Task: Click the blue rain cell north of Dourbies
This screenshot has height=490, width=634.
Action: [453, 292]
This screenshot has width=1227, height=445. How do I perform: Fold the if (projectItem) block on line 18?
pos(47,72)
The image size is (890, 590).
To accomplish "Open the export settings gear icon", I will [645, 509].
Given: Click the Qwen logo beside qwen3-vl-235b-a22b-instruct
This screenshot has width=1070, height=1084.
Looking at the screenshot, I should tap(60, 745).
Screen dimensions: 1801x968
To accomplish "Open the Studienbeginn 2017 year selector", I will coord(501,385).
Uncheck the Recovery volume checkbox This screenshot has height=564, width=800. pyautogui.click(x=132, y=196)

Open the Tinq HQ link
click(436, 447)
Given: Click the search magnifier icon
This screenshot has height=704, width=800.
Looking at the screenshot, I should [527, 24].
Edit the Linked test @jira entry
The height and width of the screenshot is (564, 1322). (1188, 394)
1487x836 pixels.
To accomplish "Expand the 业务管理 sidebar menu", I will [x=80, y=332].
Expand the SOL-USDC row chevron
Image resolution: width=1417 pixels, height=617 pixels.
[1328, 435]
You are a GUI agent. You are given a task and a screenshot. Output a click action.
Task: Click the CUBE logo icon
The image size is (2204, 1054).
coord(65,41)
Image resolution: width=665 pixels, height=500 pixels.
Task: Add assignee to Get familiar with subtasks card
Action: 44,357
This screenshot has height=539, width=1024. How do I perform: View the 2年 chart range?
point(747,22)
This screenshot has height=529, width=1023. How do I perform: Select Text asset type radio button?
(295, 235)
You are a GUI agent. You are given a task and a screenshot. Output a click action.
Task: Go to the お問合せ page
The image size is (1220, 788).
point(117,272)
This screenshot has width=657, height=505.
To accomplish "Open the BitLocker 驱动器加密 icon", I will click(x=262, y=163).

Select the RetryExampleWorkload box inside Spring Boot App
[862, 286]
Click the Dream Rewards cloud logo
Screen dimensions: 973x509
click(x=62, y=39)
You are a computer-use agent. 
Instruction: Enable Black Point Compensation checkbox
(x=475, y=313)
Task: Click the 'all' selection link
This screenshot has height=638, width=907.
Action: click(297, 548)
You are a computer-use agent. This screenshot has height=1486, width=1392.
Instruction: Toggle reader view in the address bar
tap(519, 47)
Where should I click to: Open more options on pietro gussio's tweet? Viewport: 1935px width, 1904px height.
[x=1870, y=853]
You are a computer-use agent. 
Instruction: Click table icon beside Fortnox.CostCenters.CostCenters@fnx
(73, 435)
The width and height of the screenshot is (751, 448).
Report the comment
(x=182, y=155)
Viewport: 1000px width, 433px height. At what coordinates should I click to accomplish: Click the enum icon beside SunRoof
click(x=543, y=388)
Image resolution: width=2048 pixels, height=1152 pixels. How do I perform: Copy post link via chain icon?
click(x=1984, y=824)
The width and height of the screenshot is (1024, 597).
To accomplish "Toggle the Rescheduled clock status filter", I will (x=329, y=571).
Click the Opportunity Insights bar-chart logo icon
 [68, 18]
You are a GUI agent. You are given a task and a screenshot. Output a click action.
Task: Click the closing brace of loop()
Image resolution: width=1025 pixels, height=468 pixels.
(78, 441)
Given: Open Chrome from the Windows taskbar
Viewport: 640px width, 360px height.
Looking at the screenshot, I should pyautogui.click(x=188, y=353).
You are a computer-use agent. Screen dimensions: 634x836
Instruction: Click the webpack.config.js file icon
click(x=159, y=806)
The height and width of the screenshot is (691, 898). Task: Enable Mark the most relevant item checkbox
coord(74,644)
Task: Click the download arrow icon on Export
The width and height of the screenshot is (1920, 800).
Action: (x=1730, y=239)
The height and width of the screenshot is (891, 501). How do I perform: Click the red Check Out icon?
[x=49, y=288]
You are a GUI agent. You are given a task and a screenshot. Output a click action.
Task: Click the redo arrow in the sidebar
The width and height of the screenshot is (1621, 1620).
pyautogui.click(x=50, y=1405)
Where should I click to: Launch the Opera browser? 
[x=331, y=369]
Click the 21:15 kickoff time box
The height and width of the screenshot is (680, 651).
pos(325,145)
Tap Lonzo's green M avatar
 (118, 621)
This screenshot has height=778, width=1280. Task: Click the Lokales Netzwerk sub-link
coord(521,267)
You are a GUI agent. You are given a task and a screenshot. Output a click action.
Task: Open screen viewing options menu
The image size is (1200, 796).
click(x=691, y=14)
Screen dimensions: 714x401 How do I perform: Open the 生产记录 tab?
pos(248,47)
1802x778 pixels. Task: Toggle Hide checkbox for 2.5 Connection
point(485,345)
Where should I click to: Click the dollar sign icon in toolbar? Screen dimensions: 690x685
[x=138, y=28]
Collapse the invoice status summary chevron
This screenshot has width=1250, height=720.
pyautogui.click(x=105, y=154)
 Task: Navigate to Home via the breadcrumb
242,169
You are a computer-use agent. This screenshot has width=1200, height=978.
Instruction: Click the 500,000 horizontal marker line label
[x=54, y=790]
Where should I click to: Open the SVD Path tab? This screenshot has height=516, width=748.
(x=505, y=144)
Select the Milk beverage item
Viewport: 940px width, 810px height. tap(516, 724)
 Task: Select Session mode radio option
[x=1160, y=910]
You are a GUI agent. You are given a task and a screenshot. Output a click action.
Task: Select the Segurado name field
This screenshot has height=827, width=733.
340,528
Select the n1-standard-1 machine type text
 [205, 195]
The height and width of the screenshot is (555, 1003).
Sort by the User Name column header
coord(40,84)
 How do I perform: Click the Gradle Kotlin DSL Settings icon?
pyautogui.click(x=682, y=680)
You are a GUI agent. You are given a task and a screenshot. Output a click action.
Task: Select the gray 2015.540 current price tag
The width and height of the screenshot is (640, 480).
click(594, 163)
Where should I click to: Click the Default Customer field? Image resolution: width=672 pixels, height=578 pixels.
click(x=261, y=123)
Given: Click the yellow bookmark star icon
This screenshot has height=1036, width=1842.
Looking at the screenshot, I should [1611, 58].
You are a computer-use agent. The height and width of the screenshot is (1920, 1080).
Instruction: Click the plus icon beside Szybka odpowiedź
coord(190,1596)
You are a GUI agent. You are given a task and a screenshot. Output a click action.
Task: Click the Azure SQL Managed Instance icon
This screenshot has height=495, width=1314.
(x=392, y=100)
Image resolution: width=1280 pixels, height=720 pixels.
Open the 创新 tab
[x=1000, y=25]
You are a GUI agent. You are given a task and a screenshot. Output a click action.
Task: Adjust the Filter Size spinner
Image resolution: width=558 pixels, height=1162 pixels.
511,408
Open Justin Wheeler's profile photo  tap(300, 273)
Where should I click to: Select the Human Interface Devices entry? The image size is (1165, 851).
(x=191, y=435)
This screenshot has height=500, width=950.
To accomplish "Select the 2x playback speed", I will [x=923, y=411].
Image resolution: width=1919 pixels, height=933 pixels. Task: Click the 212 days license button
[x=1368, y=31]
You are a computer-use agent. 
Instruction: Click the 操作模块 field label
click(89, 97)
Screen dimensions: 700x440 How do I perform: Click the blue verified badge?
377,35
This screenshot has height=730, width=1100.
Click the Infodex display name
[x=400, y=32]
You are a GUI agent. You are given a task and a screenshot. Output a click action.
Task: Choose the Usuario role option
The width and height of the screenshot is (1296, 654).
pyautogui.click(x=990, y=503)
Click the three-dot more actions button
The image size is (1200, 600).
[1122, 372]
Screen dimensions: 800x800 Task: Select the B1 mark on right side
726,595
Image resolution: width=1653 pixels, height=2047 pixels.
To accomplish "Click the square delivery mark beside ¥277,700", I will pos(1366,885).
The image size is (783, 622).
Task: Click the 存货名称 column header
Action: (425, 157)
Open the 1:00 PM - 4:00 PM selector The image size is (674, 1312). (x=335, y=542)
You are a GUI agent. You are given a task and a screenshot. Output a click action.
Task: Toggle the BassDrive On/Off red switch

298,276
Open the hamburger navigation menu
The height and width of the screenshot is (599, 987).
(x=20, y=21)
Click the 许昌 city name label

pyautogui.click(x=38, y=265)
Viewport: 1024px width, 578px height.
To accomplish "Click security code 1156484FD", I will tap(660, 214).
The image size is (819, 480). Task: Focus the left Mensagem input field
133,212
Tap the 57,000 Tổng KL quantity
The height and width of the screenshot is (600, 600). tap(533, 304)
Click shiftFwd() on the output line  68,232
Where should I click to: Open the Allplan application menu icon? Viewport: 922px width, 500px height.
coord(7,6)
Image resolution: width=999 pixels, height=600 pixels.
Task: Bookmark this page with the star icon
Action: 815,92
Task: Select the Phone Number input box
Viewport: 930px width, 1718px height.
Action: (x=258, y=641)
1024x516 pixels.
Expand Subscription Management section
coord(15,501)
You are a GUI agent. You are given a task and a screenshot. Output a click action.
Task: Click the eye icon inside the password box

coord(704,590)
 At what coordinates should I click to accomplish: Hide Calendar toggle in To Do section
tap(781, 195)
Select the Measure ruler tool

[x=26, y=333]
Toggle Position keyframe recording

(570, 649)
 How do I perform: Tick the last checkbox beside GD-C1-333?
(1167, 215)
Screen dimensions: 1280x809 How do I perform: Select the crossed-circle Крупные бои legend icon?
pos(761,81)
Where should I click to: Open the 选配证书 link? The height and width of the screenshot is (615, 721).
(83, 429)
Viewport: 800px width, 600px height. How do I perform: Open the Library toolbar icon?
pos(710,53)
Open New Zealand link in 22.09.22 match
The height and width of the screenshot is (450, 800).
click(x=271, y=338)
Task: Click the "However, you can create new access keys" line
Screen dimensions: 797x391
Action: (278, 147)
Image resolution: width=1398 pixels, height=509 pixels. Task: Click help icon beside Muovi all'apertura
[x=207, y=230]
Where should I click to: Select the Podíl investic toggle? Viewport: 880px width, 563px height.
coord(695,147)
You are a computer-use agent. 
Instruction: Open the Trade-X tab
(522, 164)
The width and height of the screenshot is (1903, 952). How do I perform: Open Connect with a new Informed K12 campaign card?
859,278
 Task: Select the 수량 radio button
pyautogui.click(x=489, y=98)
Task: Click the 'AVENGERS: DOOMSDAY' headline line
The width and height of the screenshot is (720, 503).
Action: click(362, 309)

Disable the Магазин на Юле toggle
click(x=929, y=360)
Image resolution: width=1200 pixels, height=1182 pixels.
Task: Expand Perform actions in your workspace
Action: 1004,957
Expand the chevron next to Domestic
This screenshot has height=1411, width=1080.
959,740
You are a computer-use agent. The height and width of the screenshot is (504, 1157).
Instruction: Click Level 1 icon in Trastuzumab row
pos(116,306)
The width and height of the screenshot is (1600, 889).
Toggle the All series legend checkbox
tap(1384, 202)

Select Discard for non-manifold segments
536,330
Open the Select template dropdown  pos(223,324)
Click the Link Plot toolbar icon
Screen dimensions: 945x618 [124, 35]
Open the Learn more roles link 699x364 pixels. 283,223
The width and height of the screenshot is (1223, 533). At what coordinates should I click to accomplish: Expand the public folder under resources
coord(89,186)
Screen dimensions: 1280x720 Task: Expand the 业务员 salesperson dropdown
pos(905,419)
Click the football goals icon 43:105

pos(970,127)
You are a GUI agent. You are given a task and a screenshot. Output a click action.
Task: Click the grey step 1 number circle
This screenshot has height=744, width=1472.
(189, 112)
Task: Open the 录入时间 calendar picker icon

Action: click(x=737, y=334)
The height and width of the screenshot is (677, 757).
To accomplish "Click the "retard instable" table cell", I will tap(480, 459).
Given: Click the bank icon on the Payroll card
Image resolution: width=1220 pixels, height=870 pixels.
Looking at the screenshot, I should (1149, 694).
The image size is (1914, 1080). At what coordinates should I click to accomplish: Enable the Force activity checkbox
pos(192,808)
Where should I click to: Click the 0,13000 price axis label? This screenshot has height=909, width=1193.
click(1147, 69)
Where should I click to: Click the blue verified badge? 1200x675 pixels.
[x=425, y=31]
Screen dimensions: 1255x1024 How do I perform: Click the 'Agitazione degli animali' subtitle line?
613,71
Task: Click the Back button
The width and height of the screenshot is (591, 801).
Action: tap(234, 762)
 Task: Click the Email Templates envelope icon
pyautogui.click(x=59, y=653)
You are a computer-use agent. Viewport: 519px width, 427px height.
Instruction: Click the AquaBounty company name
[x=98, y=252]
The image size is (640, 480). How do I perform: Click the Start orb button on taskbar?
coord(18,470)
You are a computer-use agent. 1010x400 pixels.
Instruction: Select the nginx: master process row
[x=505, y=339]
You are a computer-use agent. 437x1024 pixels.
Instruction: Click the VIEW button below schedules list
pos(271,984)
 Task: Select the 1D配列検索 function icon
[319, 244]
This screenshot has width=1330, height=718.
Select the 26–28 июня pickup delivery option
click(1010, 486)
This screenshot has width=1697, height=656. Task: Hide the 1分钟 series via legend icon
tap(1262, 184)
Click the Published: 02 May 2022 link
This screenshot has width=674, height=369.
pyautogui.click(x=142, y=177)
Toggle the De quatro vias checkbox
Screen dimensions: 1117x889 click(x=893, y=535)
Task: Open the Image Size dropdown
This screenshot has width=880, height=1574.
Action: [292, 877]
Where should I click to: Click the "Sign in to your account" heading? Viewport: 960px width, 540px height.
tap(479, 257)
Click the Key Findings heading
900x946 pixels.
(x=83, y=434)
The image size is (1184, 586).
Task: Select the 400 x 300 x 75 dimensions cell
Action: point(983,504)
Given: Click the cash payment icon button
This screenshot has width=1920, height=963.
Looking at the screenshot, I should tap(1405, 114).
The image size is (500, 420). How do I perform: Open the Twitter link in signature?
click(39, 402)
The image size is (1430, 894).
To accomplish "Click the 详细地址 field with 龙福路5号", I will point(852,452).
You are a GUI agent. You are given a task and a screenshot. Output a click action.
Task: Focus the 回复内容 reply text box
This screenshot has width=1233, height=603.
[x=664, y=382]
^^^^^^^^^^^^^^^^
> REQUIREMENT
Pick every line from the listing holding the string "arrow", and copy it.

> RESPONSE BOX
Task: Click the download arrow icon on Export
Task: Click the redo arrow in the sidebar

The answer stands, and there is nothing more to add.